Studies of oral presentations by medical representatives in Finland, Australia, the US, the Netherlands, and France have found that information of iatrogenic effects is often omitted, and inaccurate information was consistently favourable towards the promoted product.
More recently, a study of the frequency of safety information provided in 1692 promotions to family physicians in four cities in Canada, the US and France found that serious adverse events were rarely mentioned, even for products with US Food and Drug Administration (FDA) “black box warnings” of risks, and the minimum of information judged to be needed for patient safety was provided only 2% of the time.
Scientific information:
A 2006 study in Bangladesh found that 34% of the claims in a sample of 116 brochures for family physicians were misleading. Similarly, in Nepal, promotional materials provided to hospital doctors in 2007 failed to mention adverse effects two-thirds of the time, and precautions, contraindications or warnings were only included in 36%. In Sri Lanka, a considerable proportion of drug promotional materials collected in 2015 used poor quality scientific research as references.
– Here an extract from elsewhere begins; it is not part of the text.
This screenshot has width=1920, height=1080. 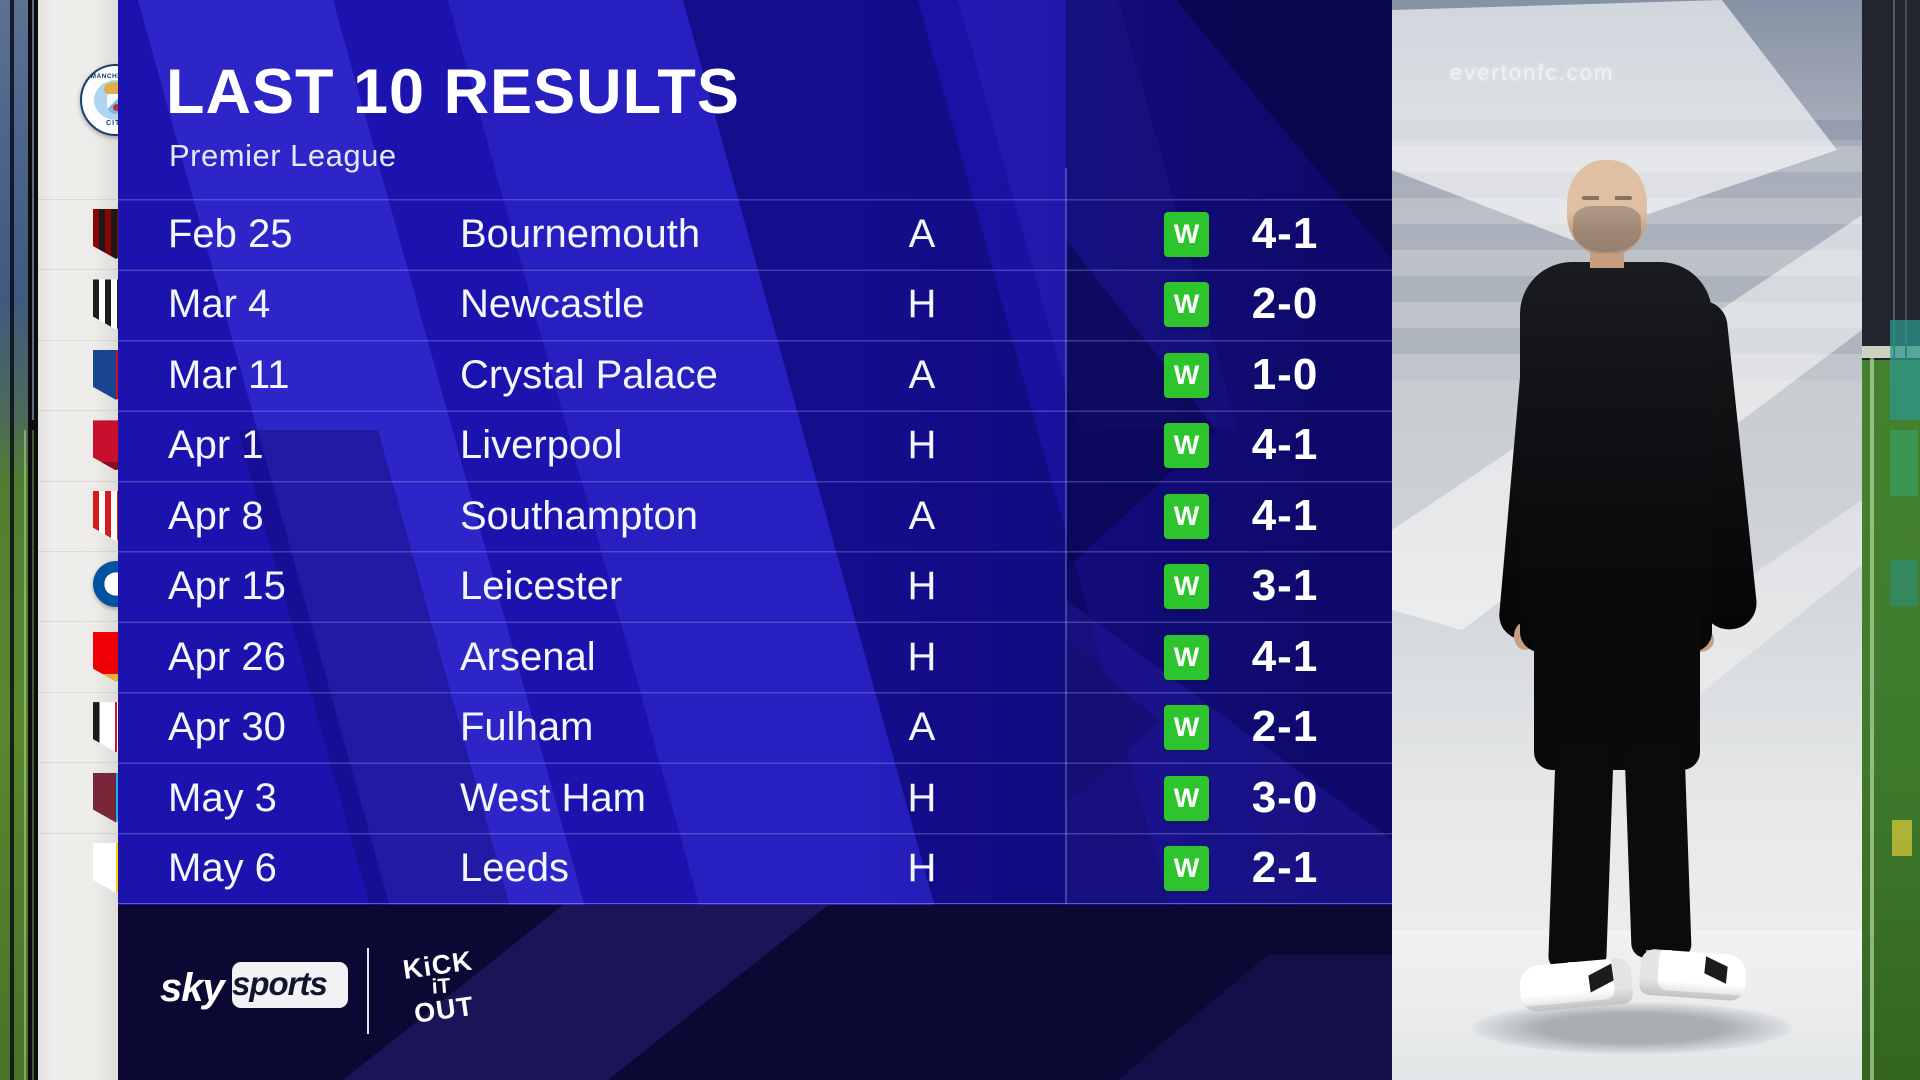 What do you see at coordinates (589, 374) in the screenshot?
I see `opponent-name: Crystal Palace` at bounding box center [589, 374].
The majority of 200 pieces of drug promotional literature collected from departments in an Indian hospital in 2014 satisfied only half of the WHO criteria for rational drug promotion and none fulfilled all of the criteria. The situation in some developed countries was no better.
In Germany in 2004, 94% of the claims in brochures directed at physicians failed to be supported by scientific evidence: in 15% no references were cited; in 22% the references could not be found, and in 63% the relevant study was cited but the claim differed from research results.
As a consultant, I had been through some tough times during my course of endeavour in guiding my clients to implement these stringent norms but I failed as my clients turned deaf years to my advice. Remember, a true consultant should always tell better things to clients, even if they do not implement, leave rest to the fate of clients.